CALIFORNIA
Chumash Heritage
About
On October 11, 2024, a final rule to designate Chumash Heritage National Marine Sanctuary was published. The area will become a national marine sanctuary pending a congressional review period.
Area: 4,543 mi²
Located along 116 miles of Central California coastline between San Luis Obispo and Santa Barbara counties, Chumash Heritage National Marine Sanctuary will become our nation’s 17th national marine sanctuary. Chumash Heritage National Marine Sanctuary contains a culturally and biologically diverse coastline. The coast and sanctuary waters are a place of deep spiritual significance and cultural identity to the Indigenous Peoples of the local coastal area.
The central coast of California encompasses some of the most biologically diverse and ecologically productive regions in the world. The sanctuary includes important offshore ecological habitats, including Rodriguez Seamount, Arguello Canyon, and part of the Santa Lucia Bank. The sanctuary contains a key transition zone that includes vital upwelling of great biological productivity supporting kelp forests, wetlands, estuaries, and rookeries. These diverse habitats are crucial for vulnerable species such as the endangered western snowy plover and the threatened southern sea otter and are also designated critical habitat for several species including the Chinook salmon and the leatherback sea turtle. Sustaining these vulnerable populations requires maintaining ecosystem diversity through protection of these representative and unique habitats.
For millennia, Indigenous Peoples have traversed these waters, forging a profound connection with their depths and the diverse marine life they harbor. The sanctuary will protect waters that are essential to the heritage of Chumash and Salinan Peoples who have been its stewards since the beginning of their creation. Culture, values, cosmology, lifeways, epistemologies, and languages have emerged from the lands and waters of the sanctuary region and have continued to develop and change in relationship with them. Some heritage sites, including evidence of astronomical observatories, are now submerged in these waters. In addition to these submerged cultural resources, there are also over 200 known historic ship and aircraft wrecks in the region.
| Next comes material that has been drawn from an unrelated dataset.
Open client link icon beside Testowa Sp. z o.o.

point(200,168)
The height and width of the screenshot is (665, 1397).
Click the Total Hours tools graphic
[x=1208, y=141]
Sanctuary designation will preserve these wrecks in perpetuity, allowing for study and interpretation of these distinctive national treasures.
Through the protection, practice, restoration, and revitalization of traditional knowledge and culture, Indigenous Peoples have continued their role as stewards of the central California coast. The opportunity to respectfully incorporate Indigenous Knowledge, and the facilitation of Tribal and Indigenous community collaborative co-stewardship, are core components of the sanctuary’s management approach.
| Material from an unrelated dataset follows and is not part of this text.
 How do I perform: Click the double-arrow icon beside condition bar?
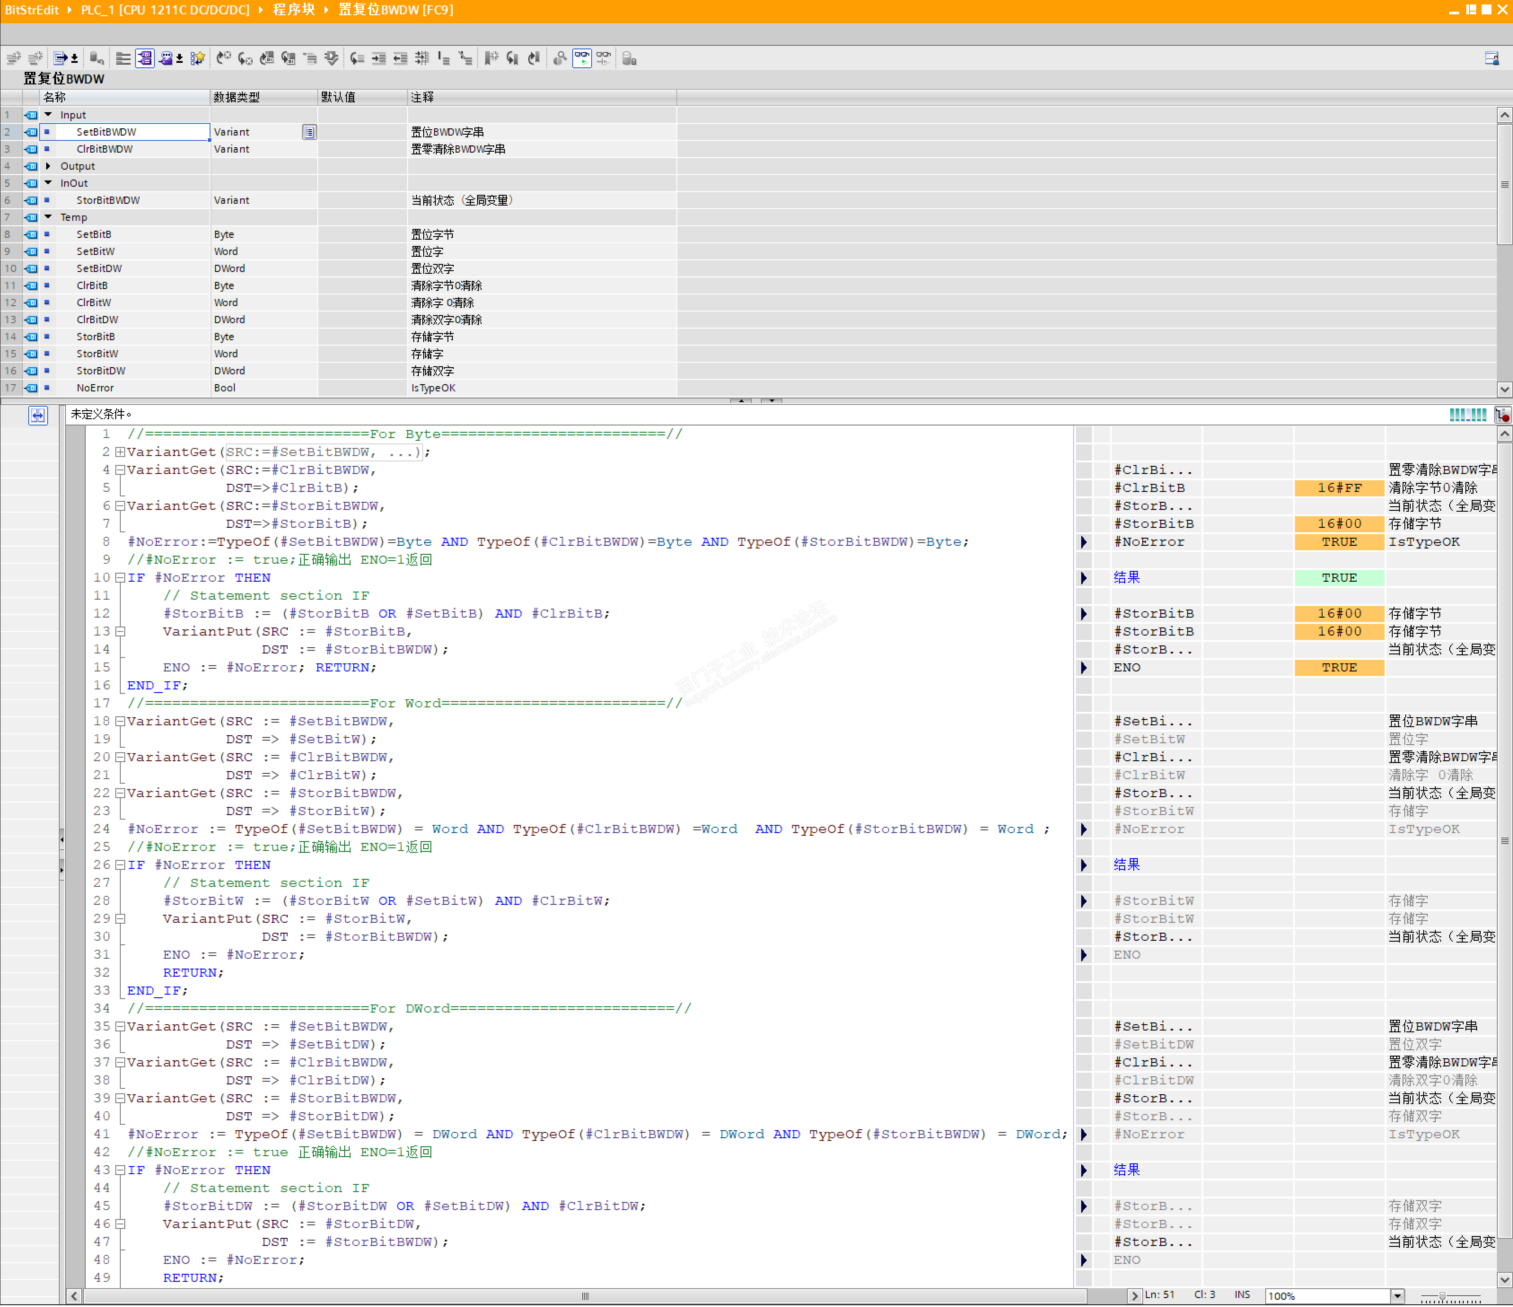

This designation represents Phase 1 of sanctuary conservation on Central California’s coast. NOAA is envisioning a Phase 2 opportunity to consider expanding this sanctuary in the future. A phased approach to the sanctuary maintains opportunities for future offshore wind while envisioning expansion of the sanctuary in the next decade. The boundaries showcase how we can advance both conservation for our marine ecosystems and responsible clean energy development.